I started writing this somewhere over Eastern Europe aboard a Turkish Airlines Airbus 320 bound for Istanbul the third leg of four in a round-trip from Bahrain to Europe and back. I can’t recall ever having traveled Turkish Airlines until two weeks ago when I made the reverse trip from Bahrain to the UK, but had I not been a captive of my round-trip ticket I would probably have switched carriers at Istanbul, never to return to the carrier again, such were the horrors of my first leg.
I find it hard to remember a more dour cabin crew than that which accompanied me from Bahrain to Istanbul. I felt sure their training must have included hours spent in front of mirrors perfecting their scowl. Their general, attitude toward passengers was variably off-hand or aggressive and they seem to have taken their frustrations out on the in-flight fare, which they had managed to suck all the moisture out of before throwing it at us.
What a contrast, therefore, was the second leg of the same journey, where we were greeted by smiles and tended with tasty, well-presented (by airline standard), in-flight catering.
Leg three of the round-trip was even better. New plane, pretty attendants with nice smiles and truly good food and as I lounged in leather-clad comfort I reflected on how my opinion of Turkish Airlines may have differed, had this been my initial experience. The final leg demonstrated how great, well-trained customer-facing personnel can even overcome other deficiencies in your offer. The last of the quartet of Turkish Airlines planes I was to experience was clearly in the twilight of it’s years and it hadn’t been at the front of the maintenance queue either. I found myself hoping this was because they had spent so ling diligently servicing the engines! In the cabin there was only one working toilet, a number of the entertainment centres were faulty and the crew were put to the test by a woman with two juvenile delinquents who were sitting behind me and promised to ruin my flight. However, they didn’t because the cabin crew worked hard to bring the experience back on track. The complete event has underlined to me the importance for any business of achieving consistency and the essential role that internal marketing plays in that.
I have spoken many times in my seminars and writing about the importance of consistency in the success of a brand. Not just consistency between the different facets of your business, but within each one too. Had my third flight been my introduction to Turkish Airlines and what was my first been a subsequent experience I would have been more ready to accept that it may be difficult to get it right every time. As things are I need more reassurance before I accept that Turkish Airline’s good stuff isn’t the fluke! I often quote some statistics I picked up years ago that say it may cost ten times as much to sell for the first time to a customer than to make subsequent sales to the same person, but it will cost a hundred times that to entice a customer back once you have disappointed them. Such is the price of reassurance.

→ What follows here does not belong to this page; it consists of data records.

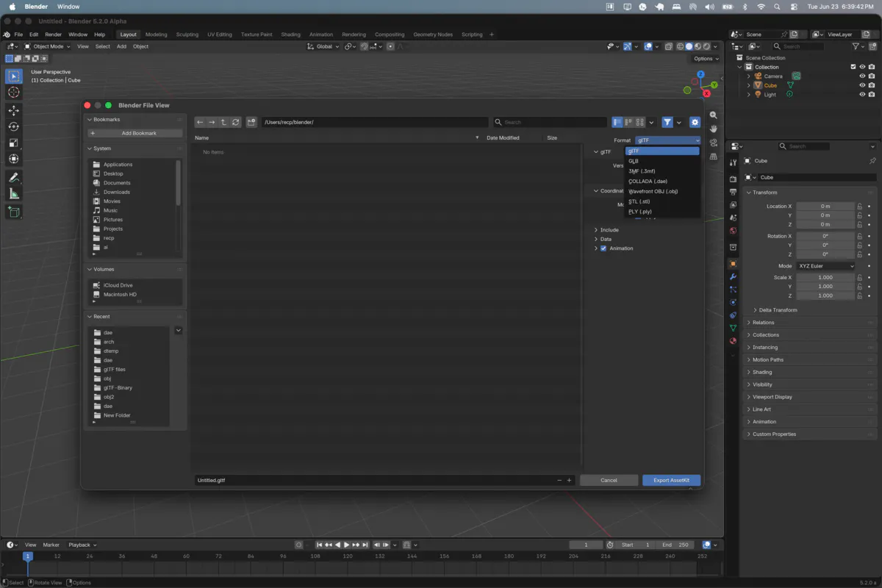This screenshot has width=882, height=588.
Task: Toggle the file browser settings gear
Action: coord(695,122)
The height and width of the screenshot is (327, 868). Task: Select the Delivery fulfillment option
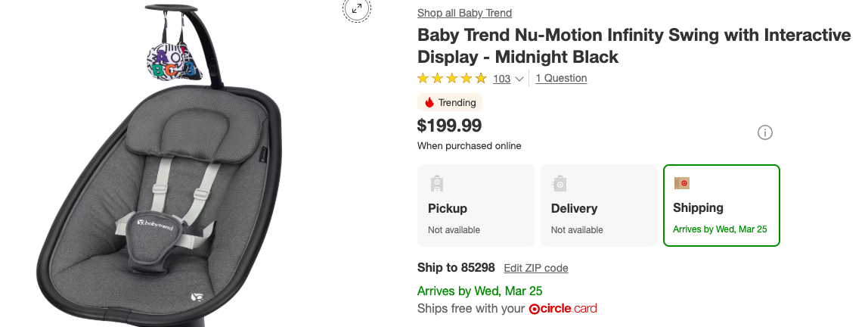pos(598,206)
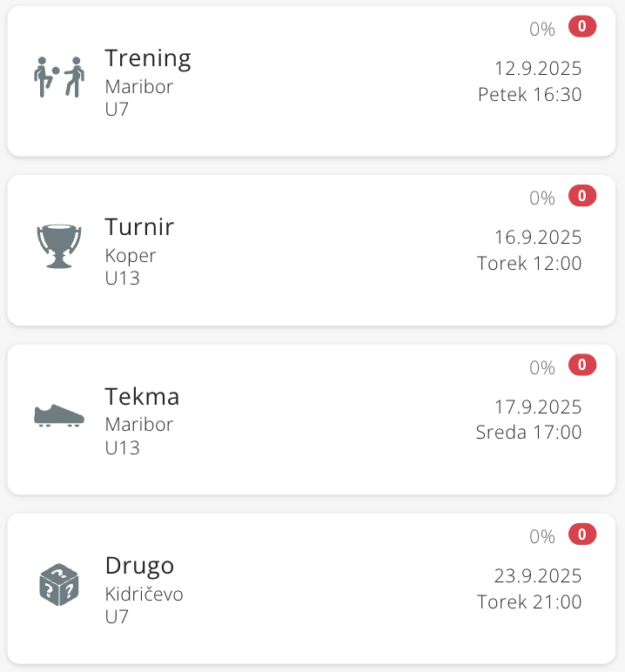
Task: Select the Torek 12:00 time on Turnir
Action: click(x=529, y=263)
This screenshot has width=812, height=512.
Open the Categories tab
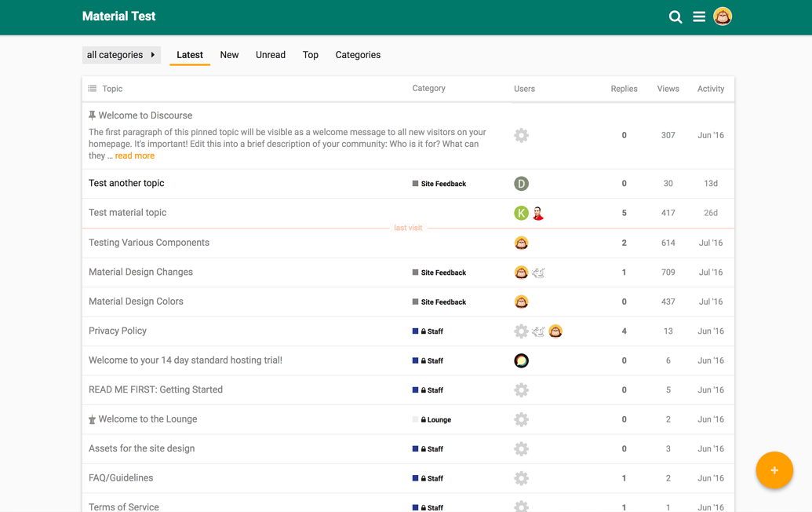[x=358, y=55]
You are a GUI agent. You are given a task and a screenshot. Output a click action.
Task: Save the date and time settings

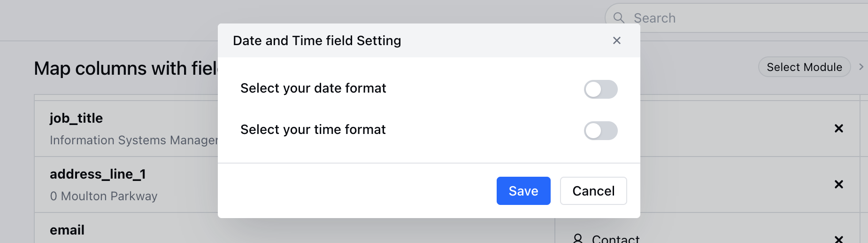tap(523, 191)
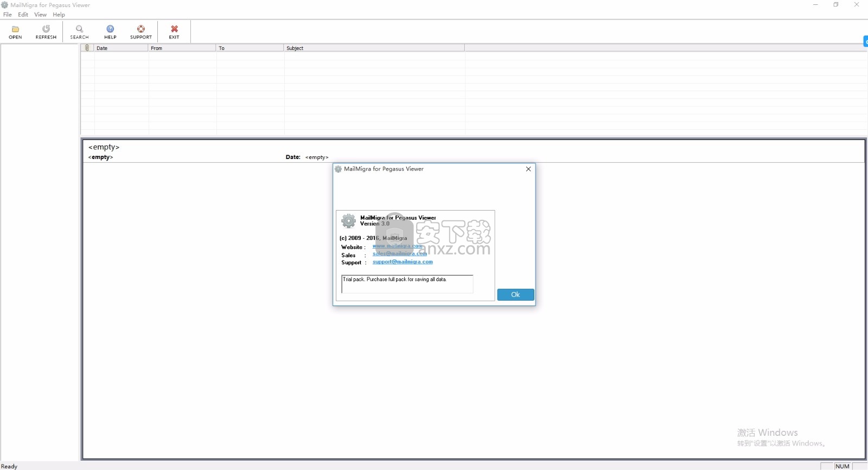868x470 pixels.
Task: Click the Support lifebuoy icon
Action: (x=141, y=29)
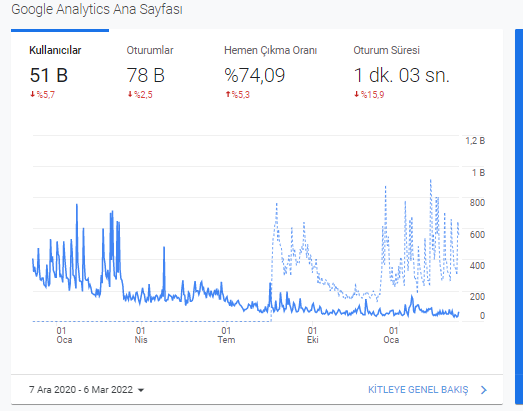
Task: Click the %74,09 bounce rate value
Action: point(254,75)
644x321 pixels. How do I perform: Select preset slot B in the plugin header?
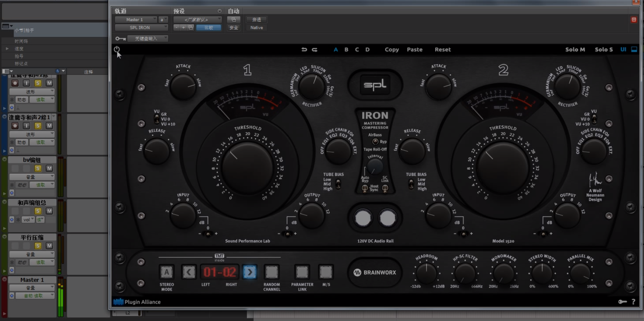click(x=346, y=49)
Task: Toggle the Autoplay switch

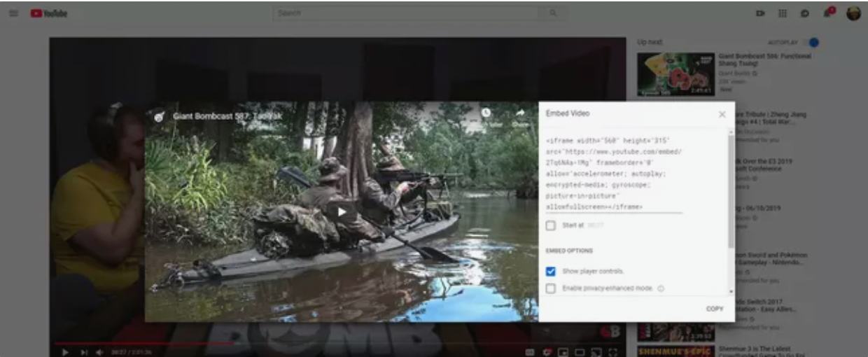Action: pyautogui.click(x=813, y=43)
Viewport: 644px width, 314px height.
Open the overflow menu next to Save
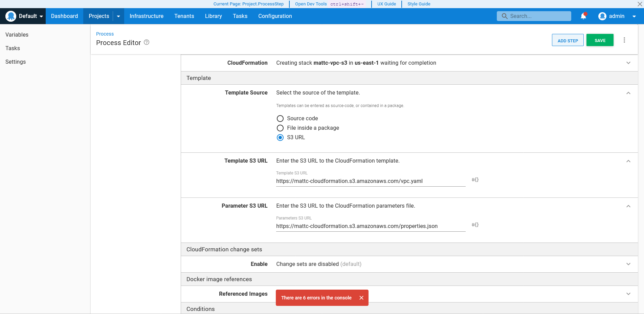[624, 40]
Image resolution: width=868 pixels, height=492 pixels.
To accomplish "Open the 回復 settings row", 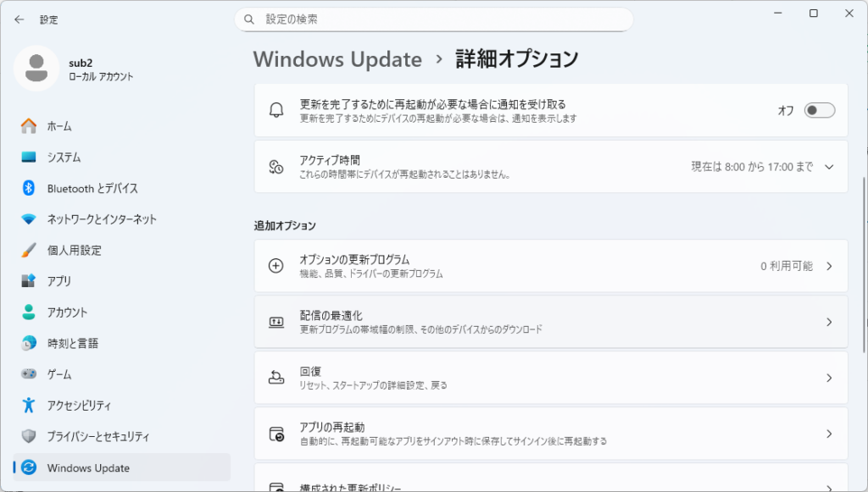I will coord(551,378).
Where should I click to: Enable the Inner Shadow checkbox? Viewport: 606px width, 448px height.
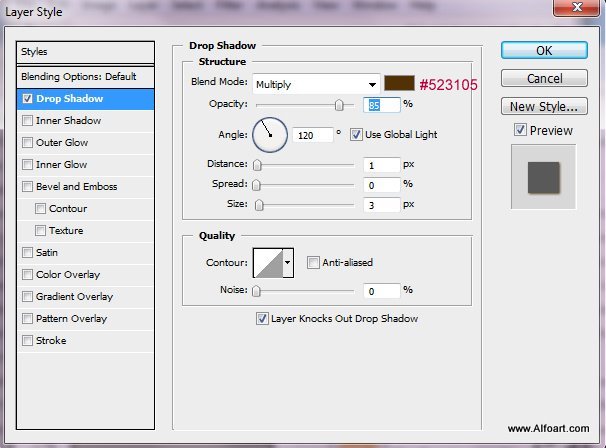pos(27,121)

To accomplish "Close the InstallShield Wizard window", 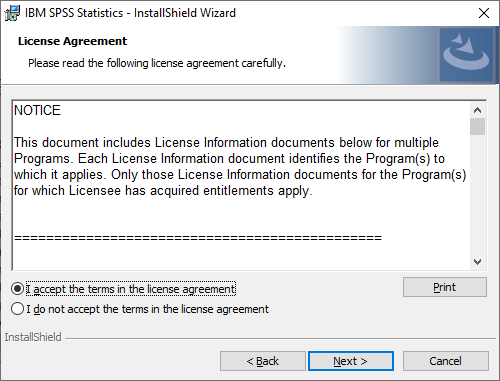I will point(484,13).
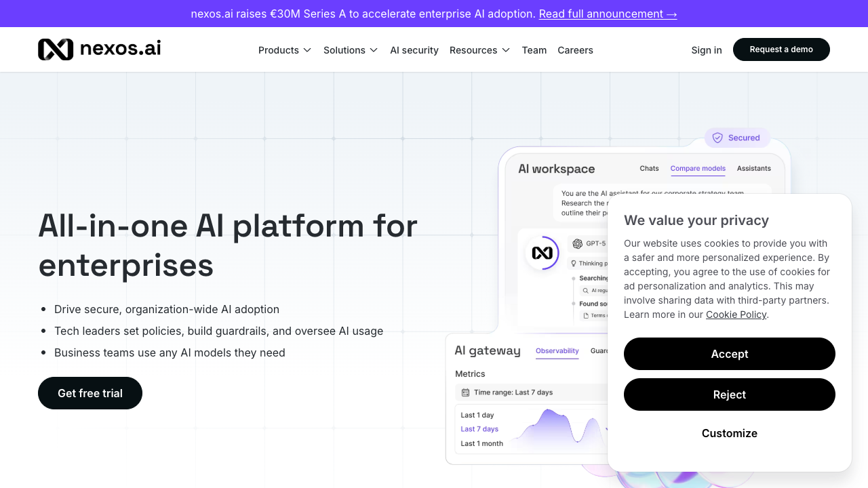Select the Last 1 day range option
Viewport: 868px width, 488px height.
click(x=477, y=415)
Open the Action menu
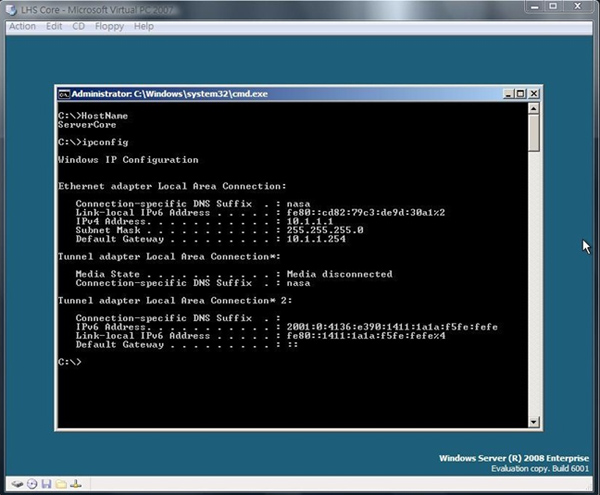Image resolution: width=600 pixels, height=495 pixels. pyautogui.click(x=22, y=26)
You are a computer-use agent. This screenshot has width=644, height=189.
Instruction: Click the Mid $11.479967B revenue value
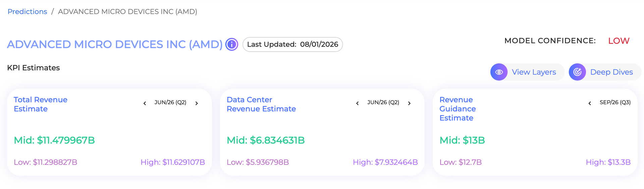54,140
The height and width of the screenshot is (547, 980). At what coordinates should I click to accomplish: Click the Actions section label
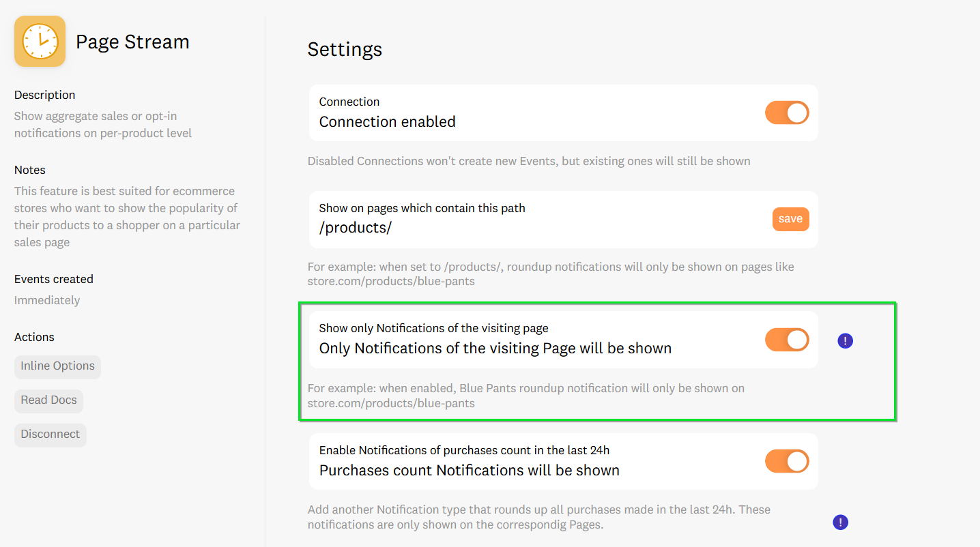34,337
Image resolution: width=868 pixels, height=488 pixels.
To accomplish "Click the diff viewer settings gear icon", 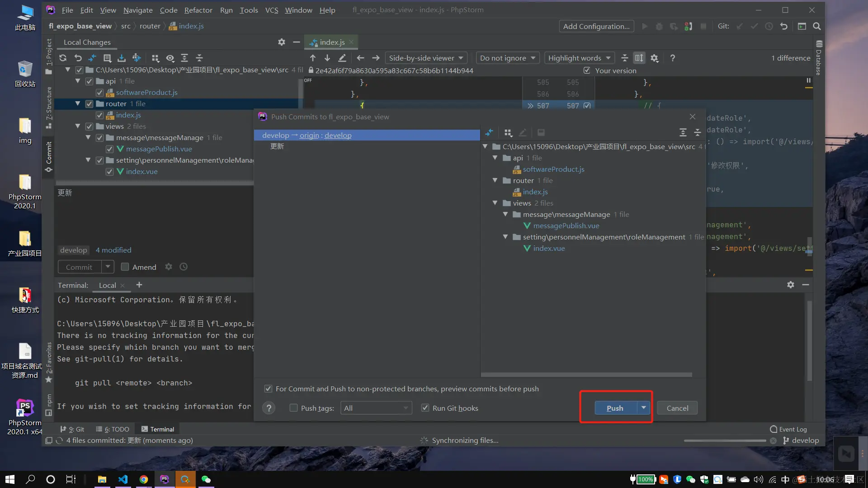I will coord(654,58).
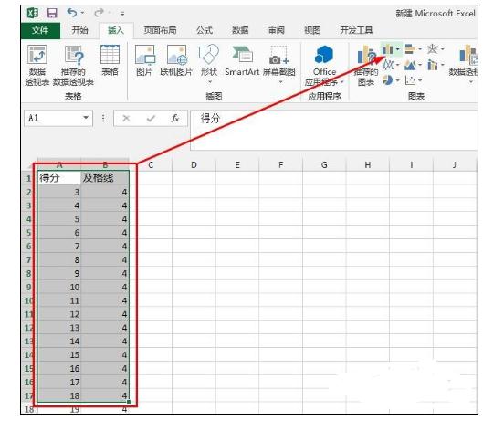Expand the Name Box dropdown arrow
The height and width of the screenshot is (421, 504).
[x=86, y=118]
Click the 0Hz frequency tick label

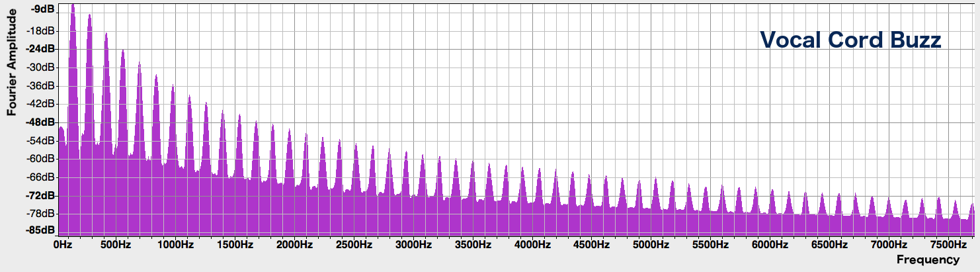[x=62, y=245]
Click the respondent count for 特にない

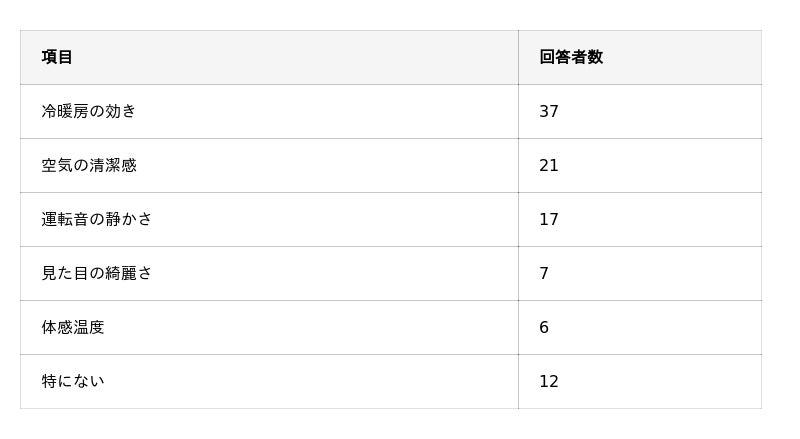(549, 381)
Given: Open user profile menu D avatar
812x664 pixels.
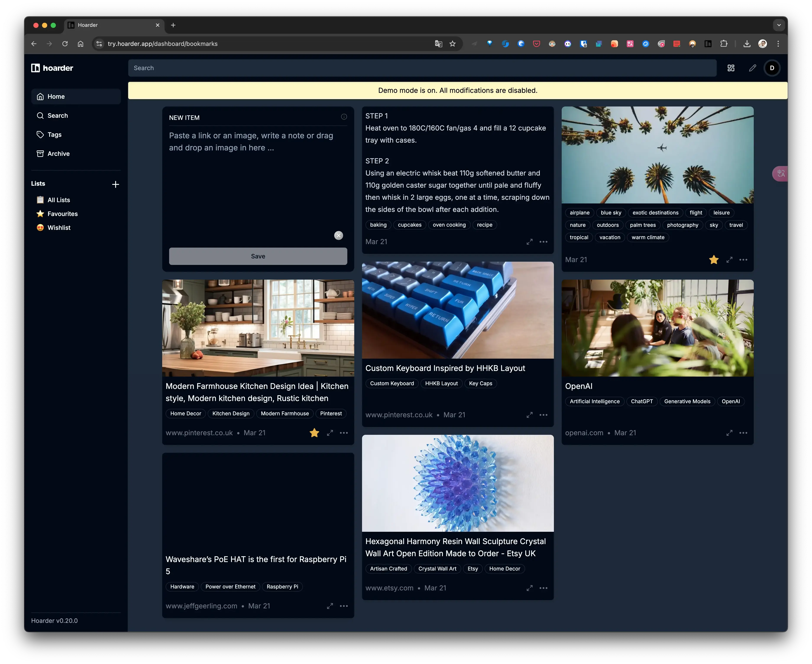Looking at the screenshot, I should 772,68.
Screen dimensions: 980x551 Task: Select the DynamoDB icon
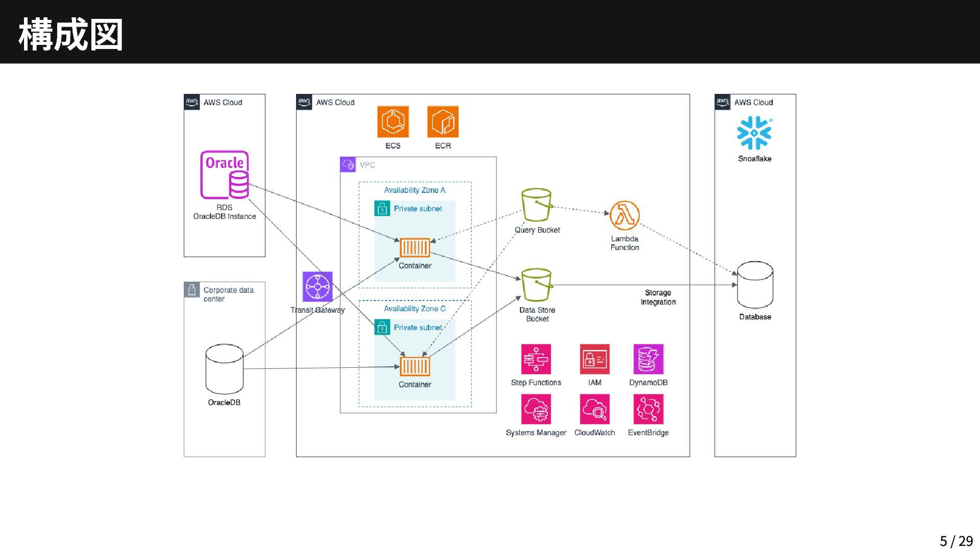pos(648,359)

Customers need the reassurance that only consistency will provide and of course while its best for everyone if you are consistently good, with all the implications that has for customer retention, pricing policy and margin; being average all the time is better than lunging from crap to brilliant in a way that makes doing business with you a lottery.
Achieving consistency is about nothing more or less than internal marketing. Identifying your brand, its values and attributes and introducing them to every employee at every level of your business in such a way that they adopt them as their own.
If you have the right people in place they’ll take this and run with it bringing their personal skills and experience to bear and adding value to your brand and therefore your business. There’s no shortcut. Organisations who have chosen instead to apply a dictatorial approach to what they call “training” have consistently failed. As dictators around the world have learned, dictatorship only works if you can preempt every eventuality, which of course you can’t, so you have to adopt a more nurturing approach and allow well-trained and motivated staff to interpret your brand values. In fact, one of the organisations that has achieved most success in this is another airline – SouthWest Airlines, who famously wooed customers with a consistent, if off-the-wall, brand personality through two industry slumps, almost uniquely maintaining profitability throughout.
These days we are all looking for ways to squeeze the highest return from investment and with the price of mainstream media what it is, communicating within your own business looks like a bargain. What is more, most organisations find that the return they get on internal marketing significantly outstrips that of external campaigns.
I’m quite sure that had the cabin crew on my Bahrain to Istanbul flight focused on delivering the Turkish Airlines promise my overall impression of the airline would have been a lot better. As it is, because I was a captive of my round-trip ticket the carrier had the chance to demonstrate what they really could do and I might just be persuaded to book with them again, but probably only if they were cheaper than their competitors. As I said … such is the price of reassurance!